After WhatsApp accounts of 121 Indians were compromised by the Israeli spyware Pegasus, experts have warned that the payment feature the Facebook-owned platform is planning to launch in India may put the digital banking system at risk.
“WhatsApp payment needs to be seen with microscopic eye, primarily because in payment you will be dealing with sensitive personal data and cyber security is going to be an essential building block component for WhatsApp to demonstrate its due diligence,” Pavan Duggal, one of the nation`s top cyber law experts, told IANS.
The Ministry of Electronics and Information Technology (Meity) has already expressed dissatisfaction over the manner WhatsApp communicated about the compromised accounts.
The piece of NSO Group software called Pegasus allegedly exploited WhatsApp`s video calling system by installing the spyware via missed calls to snoop on 1,400 users globally.

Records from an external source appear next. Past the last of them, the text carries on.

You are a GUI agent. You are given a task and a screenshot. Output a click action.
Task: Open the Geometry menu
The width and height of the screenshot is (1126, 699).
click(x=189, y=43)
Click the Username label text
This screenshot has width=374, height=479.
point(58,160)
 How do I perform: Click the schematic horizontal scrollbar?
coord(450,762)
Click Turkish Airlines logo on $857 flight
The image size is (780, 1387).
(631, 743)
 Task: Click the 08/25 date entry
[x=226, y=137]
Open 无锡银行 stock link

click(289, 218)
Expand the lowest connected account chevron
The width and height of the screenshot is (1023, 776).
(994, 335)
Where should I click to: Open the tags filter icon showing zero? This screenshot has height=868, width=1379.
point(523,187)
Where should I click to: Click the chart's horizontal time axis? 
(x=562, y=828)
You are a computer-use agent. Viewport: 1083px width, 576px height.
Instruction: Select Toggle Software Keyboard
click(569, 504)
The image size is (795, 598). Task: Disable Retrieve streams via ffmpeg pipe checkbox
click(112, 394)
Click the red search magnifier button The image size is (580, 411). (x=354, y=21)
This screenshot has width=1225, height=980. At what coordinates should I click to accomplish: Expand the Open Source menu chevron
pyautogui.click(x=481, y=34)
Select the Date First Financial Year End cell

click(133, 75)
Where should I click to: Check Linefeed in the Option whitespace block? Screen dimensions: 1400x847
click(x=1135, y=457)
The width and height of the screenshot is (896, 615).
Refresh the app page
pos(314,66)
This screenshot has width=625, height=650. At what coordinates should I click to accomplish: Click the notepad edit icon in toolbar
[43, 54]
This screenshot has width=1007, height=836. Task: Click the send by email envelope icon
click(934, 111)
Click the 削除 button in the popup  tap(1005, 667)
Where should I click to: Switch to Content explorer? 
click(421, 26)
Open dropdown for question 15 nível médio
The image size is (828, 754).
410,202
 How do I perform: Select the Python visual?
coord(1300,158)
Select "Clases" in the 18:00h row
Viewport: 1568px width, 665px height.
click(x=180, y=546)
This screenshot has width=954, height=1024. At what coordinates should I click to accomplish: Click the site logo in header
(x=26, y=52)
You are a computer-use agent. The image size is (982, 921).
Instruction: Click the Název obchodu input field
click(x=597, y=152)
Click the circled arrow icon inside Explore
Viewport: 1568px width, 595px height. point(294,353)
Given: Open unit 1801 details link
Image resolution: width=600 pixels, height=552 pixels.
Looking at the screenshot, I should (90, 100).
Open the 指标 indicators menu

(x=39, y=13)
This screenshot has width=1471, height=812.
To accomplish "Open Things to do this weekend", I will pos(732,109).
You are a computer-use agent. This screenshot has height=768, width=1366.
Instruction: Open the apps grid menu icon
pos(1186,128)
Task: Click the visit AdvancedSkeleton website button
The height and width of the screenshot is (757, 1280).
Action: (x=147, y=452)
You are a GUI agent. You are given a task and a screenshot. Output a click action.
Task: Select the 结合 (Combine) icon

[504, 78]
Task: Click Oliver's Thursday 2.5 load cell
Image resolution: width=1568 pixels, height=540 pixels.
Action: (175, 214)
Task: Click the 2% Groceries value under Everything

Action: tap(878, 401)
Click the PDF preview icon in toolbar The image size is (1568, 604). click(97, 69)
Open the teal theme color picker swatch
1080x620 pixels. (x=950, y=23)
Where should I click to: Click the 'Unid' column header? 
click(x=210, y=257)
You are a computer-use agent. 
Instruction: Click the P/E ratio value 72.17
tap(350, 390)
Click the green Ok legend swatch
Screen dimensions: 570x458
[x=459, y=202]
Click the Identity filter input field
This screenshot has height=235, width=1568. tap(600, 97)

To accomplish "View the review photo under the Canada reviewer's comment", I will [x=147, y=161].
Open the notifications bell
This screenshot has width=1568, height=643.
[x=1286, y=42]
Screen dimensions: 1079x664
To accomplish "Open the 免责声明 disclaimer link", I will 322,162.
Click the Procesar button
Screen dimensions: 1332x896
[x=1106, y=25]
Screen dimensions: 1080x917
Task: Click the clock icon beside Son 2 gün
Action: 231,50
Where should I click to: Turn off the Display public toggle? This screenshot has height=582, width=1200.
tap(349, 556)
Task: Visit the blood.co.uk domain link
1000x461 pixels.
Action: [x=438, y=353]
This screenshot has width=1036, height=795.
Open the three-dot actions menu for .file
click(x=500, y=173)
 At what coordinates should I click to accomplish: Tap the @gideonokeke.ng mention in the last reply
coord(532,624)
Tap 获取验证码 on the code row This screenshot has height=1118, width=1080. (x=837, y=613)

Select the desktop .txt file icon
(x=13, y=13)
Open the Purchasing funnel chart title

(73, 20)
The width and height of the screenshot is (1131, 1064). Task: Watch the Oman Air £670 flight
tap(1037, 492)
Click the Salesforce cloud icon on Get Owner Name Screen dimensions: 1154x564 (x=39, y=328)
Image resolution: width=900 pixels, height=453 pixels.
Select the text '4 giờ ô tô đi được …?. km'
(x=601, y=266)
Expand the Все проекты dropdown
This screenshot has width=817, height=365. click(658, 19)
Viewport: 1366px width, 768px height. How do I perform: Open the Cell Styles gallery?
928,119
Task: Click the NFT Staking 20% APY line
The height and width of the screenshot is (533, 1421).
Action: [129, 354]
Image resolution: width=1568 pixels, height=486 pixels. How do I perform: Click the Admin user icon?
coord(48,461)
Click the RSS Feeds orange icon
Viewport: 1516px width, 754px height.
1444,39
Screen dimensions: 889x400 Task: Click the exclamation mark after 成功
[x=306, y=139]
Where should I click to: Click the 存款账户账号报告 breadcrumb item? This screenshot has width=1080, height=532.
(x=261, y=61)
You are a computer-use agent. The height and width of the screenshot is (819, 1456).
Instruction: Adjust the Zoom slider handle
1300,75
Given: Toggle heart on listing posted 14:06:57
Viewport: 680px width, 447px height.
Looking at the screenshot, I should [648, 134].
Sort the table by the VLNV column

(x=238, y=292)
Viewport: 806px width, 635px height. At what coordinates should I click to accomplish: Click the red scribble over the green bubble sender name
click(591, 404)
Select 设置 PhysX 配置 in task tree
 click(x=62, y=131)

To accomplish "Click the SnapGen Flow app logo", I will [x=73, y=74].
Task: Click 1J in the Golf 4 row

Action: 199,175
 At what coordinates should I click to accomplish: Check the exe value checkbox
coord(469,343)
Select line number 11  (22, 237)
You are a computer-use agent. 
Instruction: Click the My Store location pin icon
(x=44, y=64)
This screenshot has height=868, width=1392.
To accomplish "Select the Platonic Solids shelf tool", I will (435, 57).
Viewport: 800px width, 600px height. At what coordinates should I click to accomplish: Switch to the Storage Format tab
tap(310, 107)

The devices were compromised with just a WhatsApp video call.
In May, WhatsApp, which has 400 million users in India, urged its 1.5 billion global users to upgrade the app after discovering the vulnerability.
“WhatsApp`s recent operations have shown that it`s difficult for the government to get information from it. WhatsApp is an intermediary under the Information Technology Act and is mandated to exercise due diligence under the law. But it has failed to do due diligence,” Duggal said.
“You should not be in a hurry to grant new licences or permission to WhatsApp without being satisfied with its adherence to cyber-security norms, international best practices and Indian laws,” he said.